* **TASK BRIEF**:
Check every line of the material for the word "image". Copy those that have it.

____

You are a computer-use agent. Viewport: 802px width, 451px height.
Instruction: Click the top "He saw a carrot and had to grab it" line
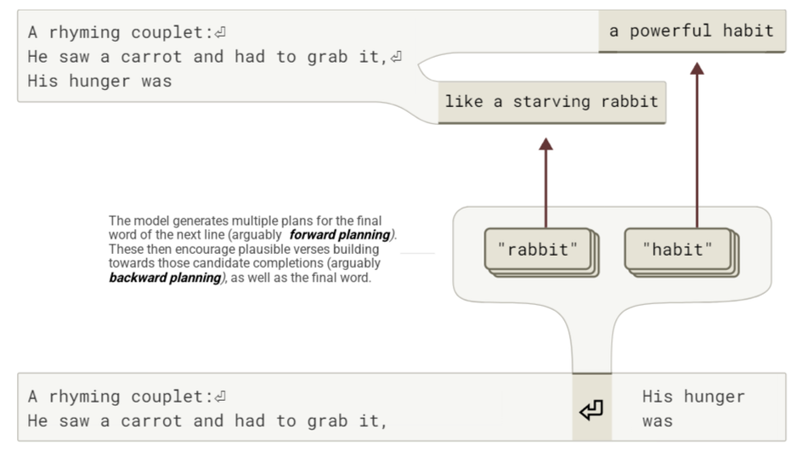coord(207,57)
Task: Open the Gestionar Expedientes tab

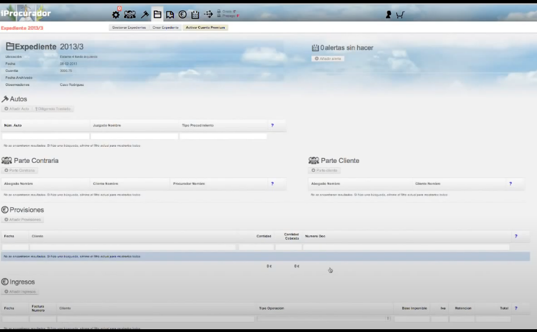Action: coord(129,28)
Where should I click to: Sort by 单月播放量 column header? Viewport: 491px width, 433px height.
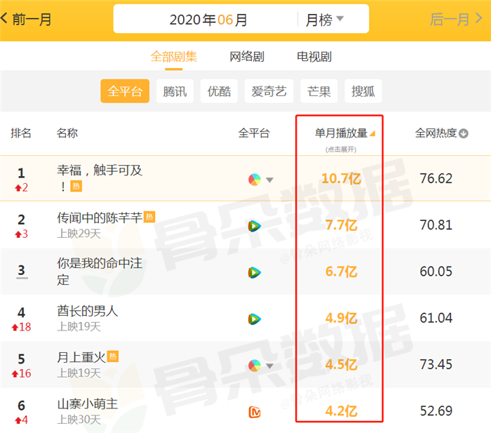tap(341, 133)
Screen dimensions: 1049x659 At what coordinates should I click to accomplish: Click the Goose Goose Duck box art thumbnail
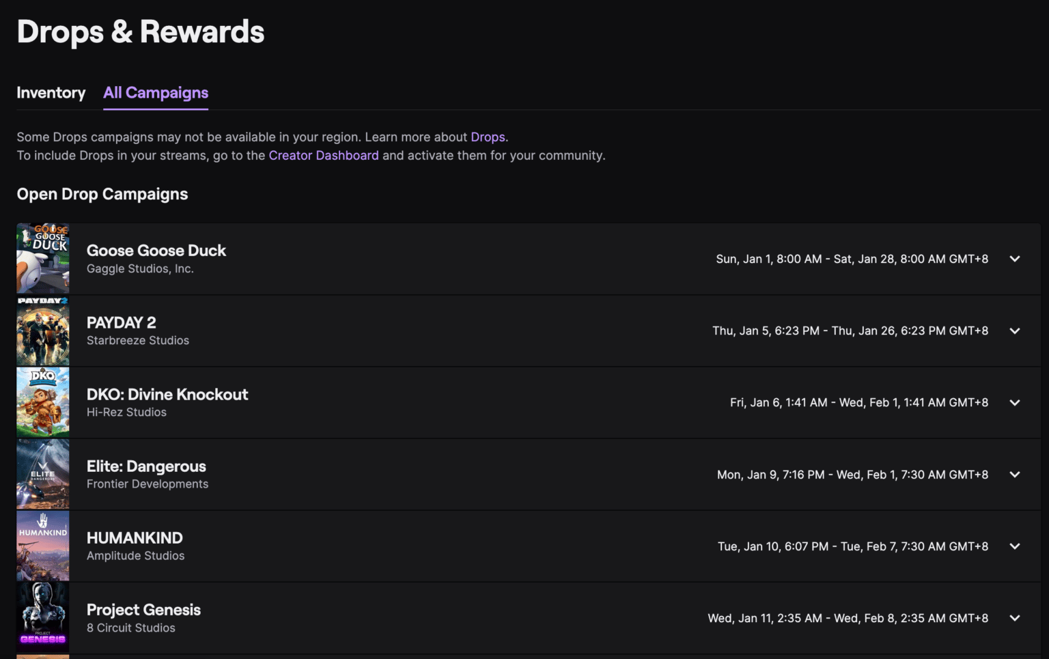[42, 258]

____

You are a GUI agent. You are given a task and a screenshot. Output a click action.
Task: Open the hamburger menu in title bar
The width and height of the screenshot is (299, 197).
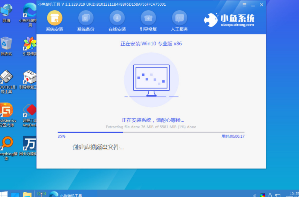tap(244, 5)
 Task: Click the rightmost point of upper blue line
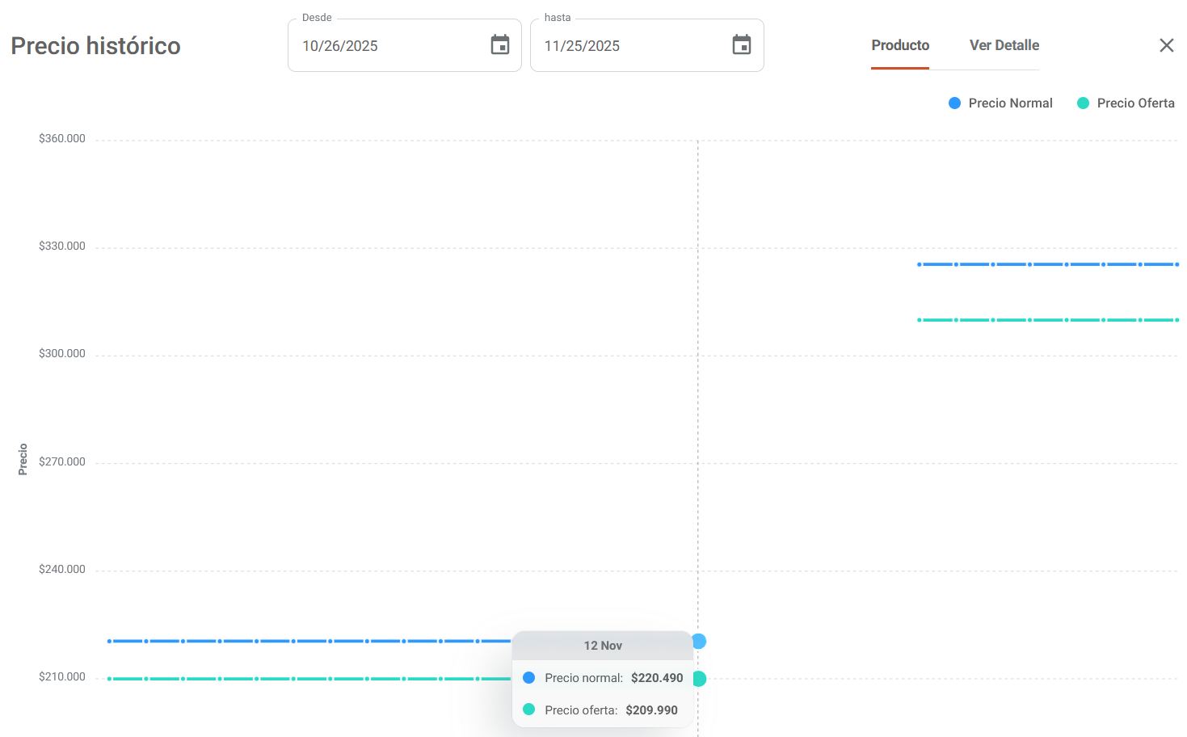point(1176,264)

____

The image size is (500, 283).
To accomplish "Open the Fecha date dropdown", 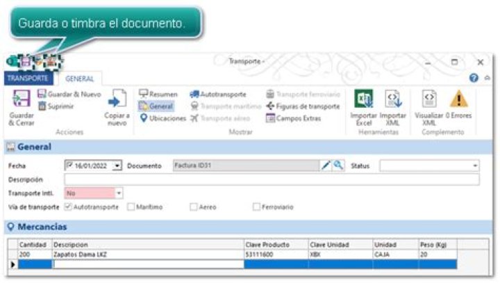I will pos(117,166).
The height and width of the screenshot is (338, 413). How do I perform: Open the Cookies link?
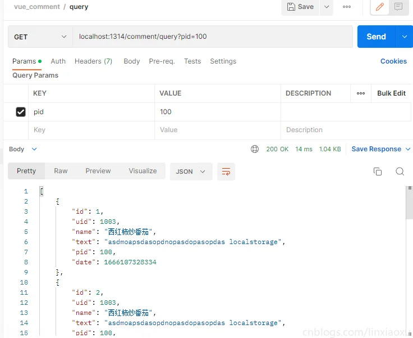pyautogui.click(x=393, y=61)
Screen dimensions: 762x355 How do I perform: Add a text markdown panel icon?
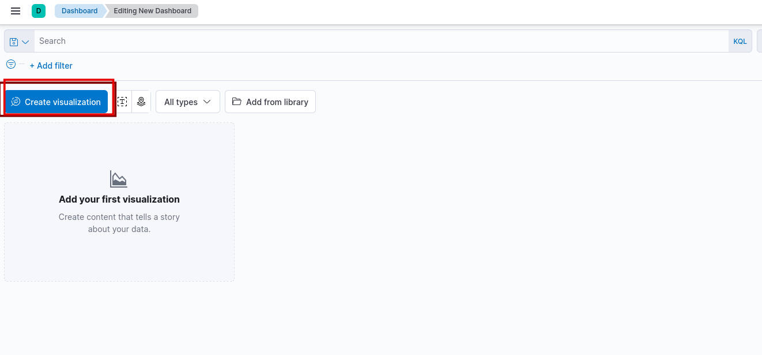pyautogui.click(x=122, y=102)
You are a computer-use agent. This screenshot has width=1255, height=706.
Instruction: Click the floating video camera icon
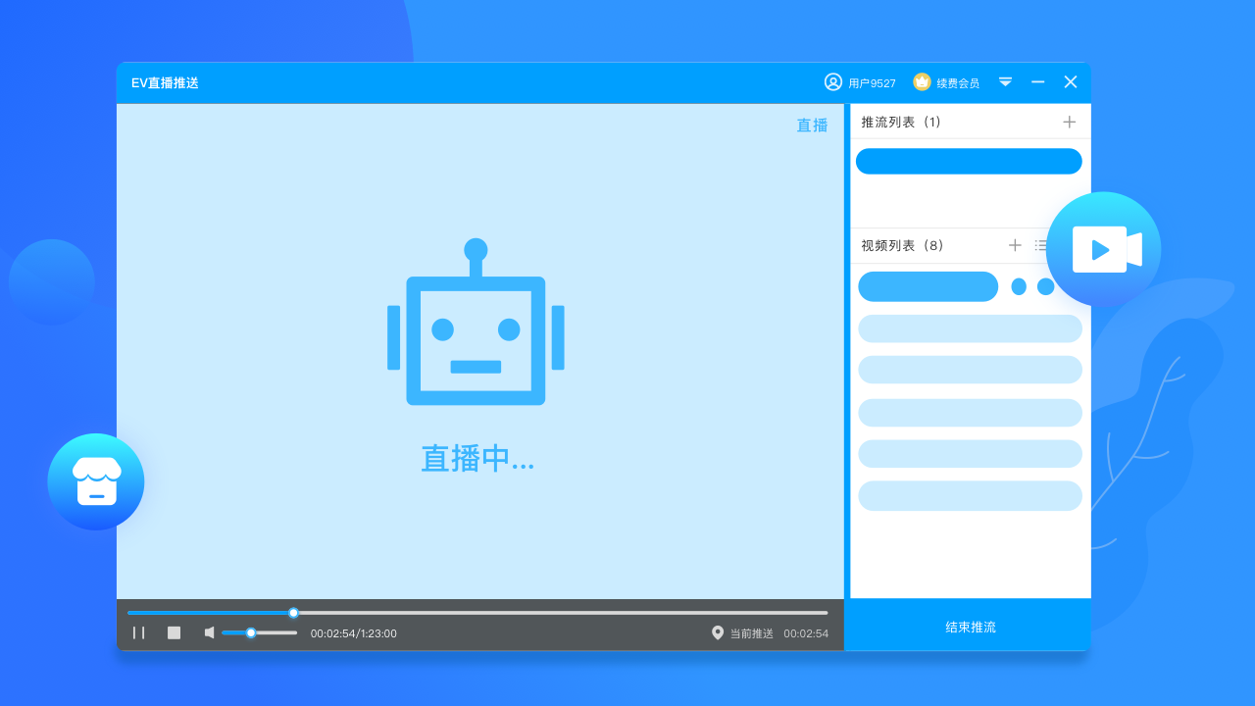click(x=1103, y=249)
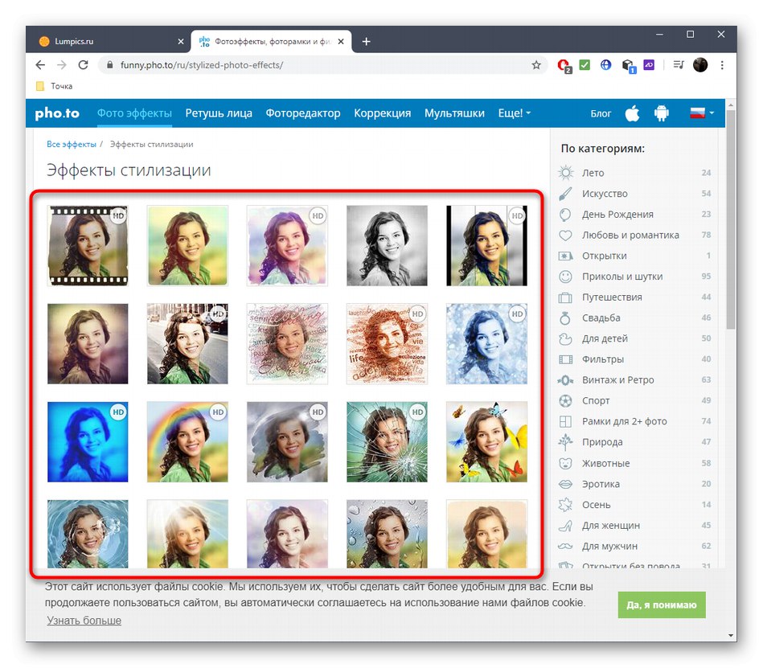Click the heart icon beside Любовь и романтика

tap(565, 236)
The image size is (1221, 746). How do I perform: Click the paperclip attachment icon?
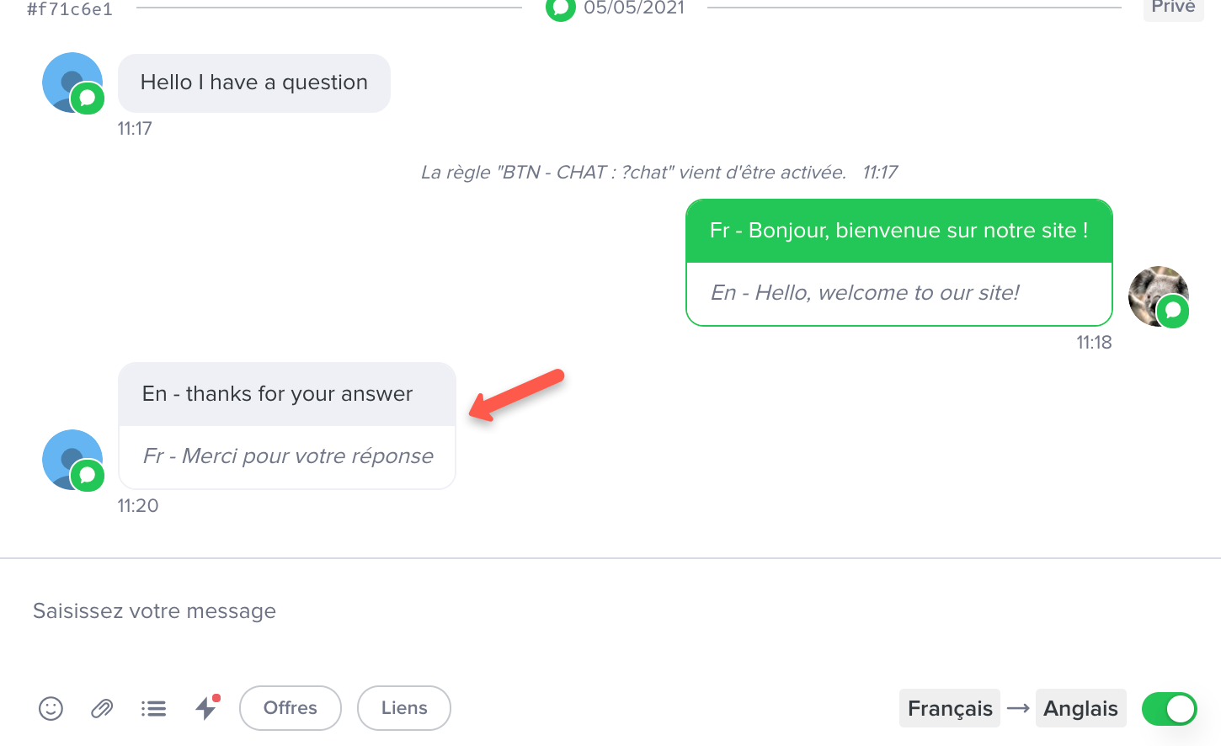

____

* **RESULT FOR THIS TASK**:
The image size is (500, 283).
The image size is (1221, 746). How do I perform: Click the paperclip attachment icon?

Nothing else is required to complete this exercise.